*EXERCISE REQUIREMENTS*
Count the lines in the rows below that contain the string "location", treating case as significant. Reply with only the number.

╭─ DATA PROVIDED

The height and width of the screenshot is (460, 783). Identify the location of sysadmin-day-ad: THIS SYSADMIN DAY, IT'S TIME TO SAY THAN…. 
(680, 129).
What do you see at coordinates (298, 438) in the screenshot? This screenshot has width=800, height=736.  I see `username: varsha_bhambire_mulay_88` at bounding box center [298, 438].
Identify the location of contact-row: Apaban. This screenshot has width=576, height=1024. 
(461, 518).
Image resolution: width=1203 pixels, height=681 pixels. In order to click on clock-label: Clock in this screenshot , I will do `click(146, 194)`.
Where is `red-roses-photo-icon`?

╰─
╭─ DATA PROVIDED

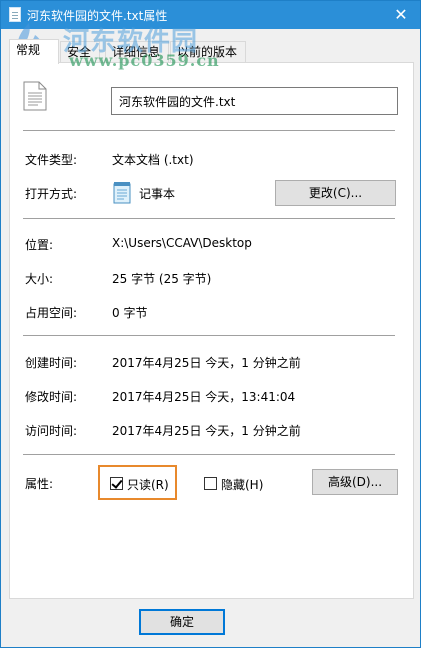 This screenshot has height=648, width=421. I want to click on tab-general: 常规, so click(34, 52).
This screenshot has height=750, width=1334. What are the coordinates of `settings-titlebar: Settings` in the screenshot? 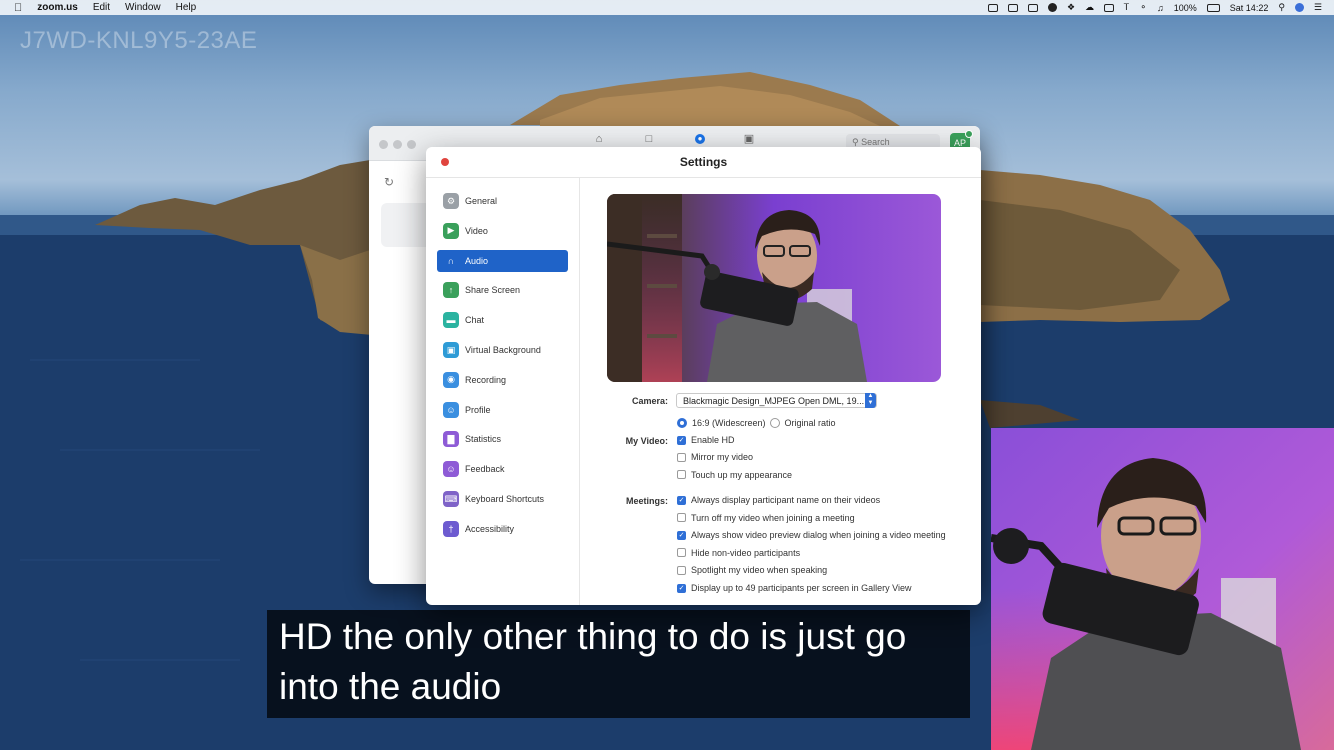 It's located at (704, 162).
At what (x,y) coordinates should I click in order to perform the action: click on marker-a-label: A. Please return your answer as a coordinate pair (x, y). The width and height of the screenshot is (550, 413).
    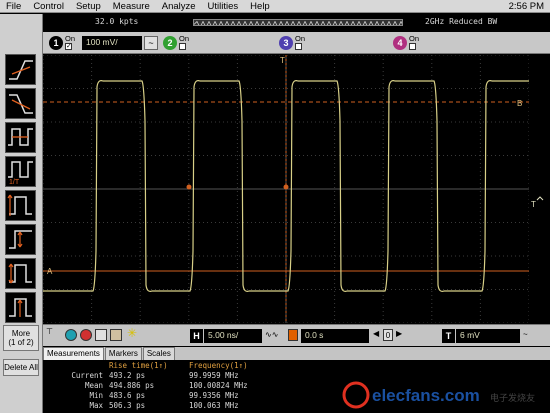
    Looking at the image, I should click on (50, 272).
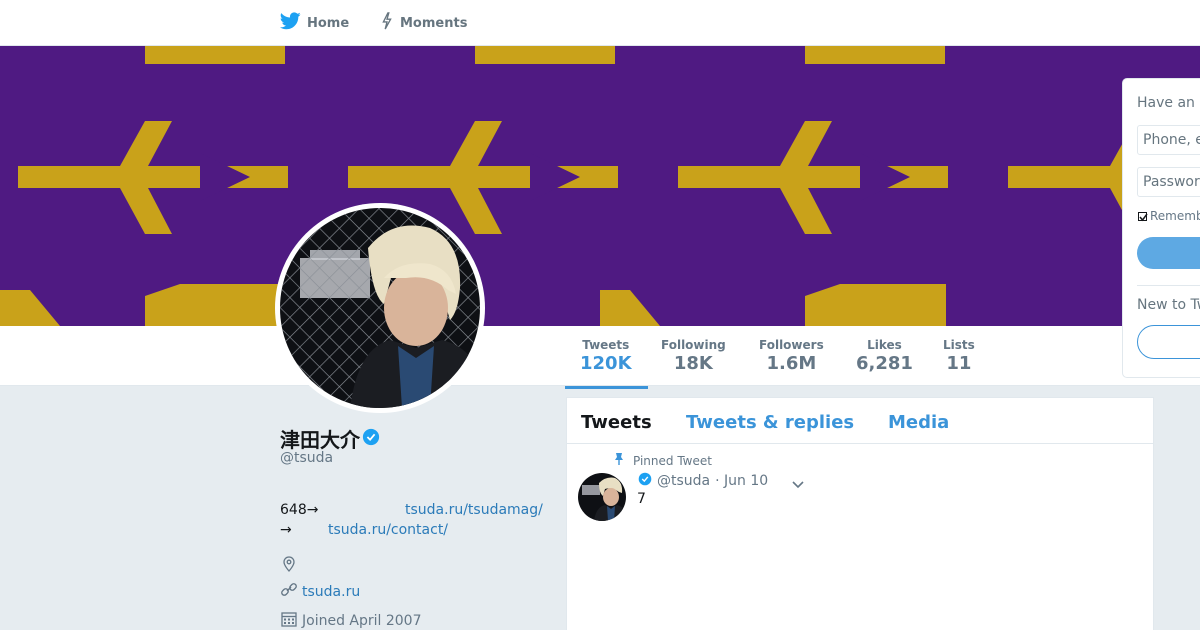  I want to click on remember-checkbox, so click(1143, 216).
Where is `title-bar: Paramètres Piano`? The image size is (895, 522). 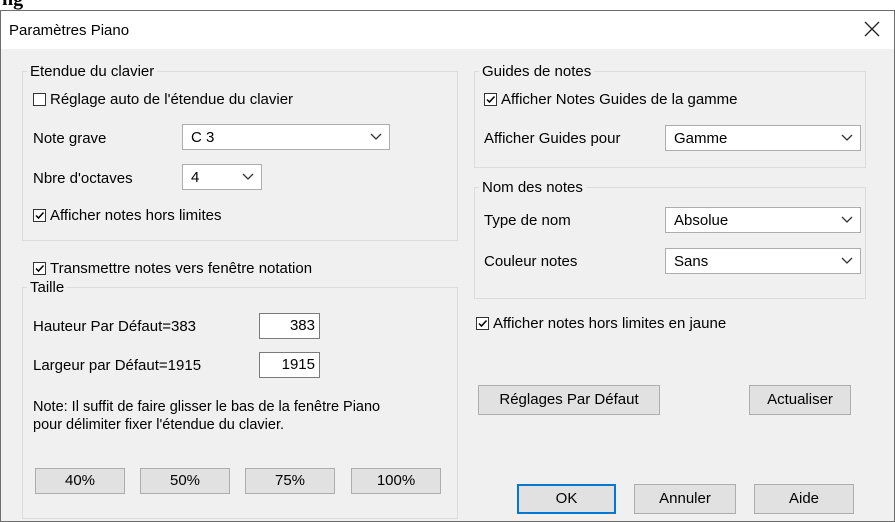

╰─

*SOLUTION TO THIS TASK*
2